Extract to read:
-----
Ever wonder what was available for Jane Austen’s character Mrs. Bennet as treatment for the lady’s “nerves”?
According to Culpepper’s Complete Herbal: Consisting of a Comprehensive Description of Nearly All Herbs with Their Medicinal Properties and Directions for Compounding the Medicines Extracted from Them, comfrey, ivy-tree, and wild valerian are recommended for nervous conditions.
Comfrey served many uses – a wonder herb, indeed. Culpepper (page 98-99) describes the virtues of comfrey as, “The great comfrey helpeth those that spit blood, or make a bloody urine. The root boiled in water or wine, and the decoction drank, helps all inward hurts, bruises, wounds, and ulcers of the lungs, and causes the phlegm that oppressed him to be easily spit forth. It helpeth the deflection of rheum from the head upon the lungs, the fluxes of blood or humors by the belly, women’s immoderate courses, as well the reds as the whites, and the running of the reins, happening by what cause soever. A syrup made thereof is very effectual fro all those inward griefs and hurts, and the distilled water for the same purposes also, and for outward wounds or sores in the fleshy or sinewy part of the body whatsoever; as also take fits of agues and to allay the sharpness of humours.” In addition, Culpepper lists the herb for use of relieving the soreness in a woman’s breasts when heavy with milk, to relieve the inflammation of hemorrhoids and gout, as well as joint pain, ulcers, gangrenes, etc.
-----
Excerpted records:

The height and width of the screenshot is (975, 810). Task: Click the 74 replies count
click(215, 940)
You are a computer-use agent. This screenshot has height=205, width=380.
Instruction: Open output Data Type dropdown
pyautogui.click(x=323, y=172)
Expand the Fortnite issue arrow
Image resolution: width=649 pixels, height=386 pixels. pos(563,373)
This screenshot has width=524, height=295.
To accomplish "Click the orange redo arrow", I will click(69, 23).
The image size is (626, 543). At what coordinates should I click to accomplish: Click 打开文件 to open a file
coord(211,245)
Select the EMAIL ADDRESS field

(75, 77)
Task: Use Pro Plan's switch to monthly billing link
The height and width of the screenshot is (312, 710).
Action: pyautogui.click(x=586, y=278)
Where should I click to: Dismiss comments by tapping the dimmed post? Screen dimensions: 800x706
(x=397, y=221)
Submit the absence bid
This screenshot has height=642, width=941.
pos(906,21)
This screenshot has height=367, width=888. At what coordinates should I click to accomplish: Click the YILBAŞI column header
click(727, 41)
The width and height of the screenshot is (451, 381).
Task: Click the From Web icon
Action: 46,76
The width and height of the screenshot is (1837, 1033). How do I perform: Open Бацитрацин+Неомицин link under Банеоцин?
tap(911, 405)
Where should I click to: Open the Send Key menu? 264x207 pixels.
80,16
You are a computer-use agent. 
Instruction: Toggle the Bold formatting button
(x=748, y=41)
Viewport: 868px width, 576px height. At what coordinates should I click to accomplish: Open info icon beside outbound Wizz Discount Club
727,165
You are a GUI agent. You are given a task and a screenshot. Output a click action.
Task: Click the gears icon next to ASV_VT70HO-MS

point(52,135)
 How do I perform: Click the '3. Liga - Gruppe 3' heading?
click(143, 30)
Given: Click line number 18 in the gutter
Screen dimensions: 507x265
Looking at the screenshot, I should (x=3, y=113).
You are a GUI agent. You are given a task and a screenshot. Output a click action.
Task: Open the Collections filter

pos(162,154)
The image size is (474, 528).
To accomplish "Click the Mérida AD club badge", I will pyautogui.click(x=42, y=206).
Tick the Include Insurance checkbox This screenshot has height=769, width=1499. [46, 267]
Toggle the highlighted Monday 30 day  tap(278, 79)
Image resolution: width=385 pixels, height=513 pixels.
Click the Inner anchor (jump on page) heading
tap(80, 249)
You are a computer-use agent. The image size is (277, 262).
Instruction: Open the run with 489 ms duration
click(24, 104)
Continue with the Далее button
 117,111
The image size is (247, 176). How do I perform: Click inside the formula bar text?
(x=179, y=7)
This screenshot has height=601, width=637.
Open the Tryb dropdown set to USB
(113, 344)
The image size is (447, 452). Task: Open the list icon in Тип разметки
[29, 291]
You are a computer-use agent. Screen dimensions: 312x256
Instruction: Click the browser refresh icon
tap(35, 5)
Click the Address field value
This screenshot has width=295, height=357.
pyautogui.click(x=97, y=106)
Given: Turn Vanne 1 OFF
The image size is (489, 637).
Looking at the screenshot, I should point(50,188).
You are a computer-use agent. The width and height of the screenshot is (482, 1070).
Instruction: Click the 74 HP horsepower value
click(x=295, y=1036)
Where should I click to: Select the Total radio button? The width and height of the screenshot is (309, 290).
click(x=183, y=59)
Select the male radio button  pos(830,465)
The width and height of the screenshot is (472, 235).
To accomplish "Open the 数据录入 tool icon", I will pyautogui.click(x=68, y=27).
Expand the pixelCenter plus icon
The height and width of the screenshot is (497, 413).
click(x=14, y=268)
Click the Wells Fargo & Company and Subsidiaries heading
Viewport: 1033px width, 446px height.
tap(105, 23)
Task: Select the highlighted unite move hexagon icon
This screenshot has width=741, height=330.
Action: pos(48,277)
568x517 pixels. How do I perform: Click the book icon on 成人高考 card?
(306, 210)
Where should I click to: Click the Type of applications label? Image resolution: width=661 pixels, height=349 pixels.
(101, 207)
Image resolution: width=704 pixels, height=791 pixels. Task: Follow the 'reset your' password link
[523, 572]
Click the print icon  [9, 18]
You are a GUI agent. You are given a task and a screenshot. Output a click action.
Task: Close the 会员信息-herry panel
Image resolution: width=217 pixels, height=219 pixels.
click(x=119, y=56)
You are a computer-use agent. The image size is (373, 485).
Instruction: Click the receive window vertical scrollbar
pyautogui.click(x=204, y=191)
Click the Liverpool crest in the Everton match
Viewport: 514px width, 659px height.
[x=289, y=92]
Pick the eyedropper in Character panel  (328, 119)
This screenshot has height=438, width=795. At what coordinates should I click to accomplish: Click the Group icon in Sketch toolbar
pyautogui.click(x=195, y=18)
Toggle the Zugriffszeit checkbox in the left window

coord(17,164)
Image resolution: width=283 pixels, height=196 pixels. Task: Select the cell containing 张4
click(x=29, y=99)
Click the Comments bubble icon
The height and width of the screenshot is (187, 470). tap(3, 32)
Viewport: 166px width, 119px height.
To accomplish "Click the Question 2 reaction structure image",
-----
Exercise requirements:
a – Extract the herbal-remedies passage from "Ever wonder what" to "for nervous conditions.", keeping its wording unchanged.
b – Decide whether each statement agrees with the herbal-remedies passage. Answer yes or no, and quote the words that settle it.
(i) Culpepper's herbal recommends wild valerian for nervous conditions.
(ii) According to Culpepper, the comfrey root is to be boiled only in water.
(iii) Culpepper lists comfrey as a remedy for the inflammation of gout.

Outputs in order:
a –
Ever wonder what was available for Jane Austen’s character Mrs. Bennet as treatment for the lady’s “nerves”?
According to Culpepper’s Complete Herbal: Consisting of a Comprehensive Description of Nearly All Herbs with Their Medicinal Properties and Directions for Compounding the Medicines Extracted from Them, comfrey, ivy-tree, and wild valerian are recommended for nervous conditions.

b –
(i) Yes: "comfrey, ivy-tree, and wild valerian are recommended for nervous conditions."
(ii) No: "The root boiled in water or wine"
(iii) Yes: "to relieve the inflammation of hemorrhoids and gout"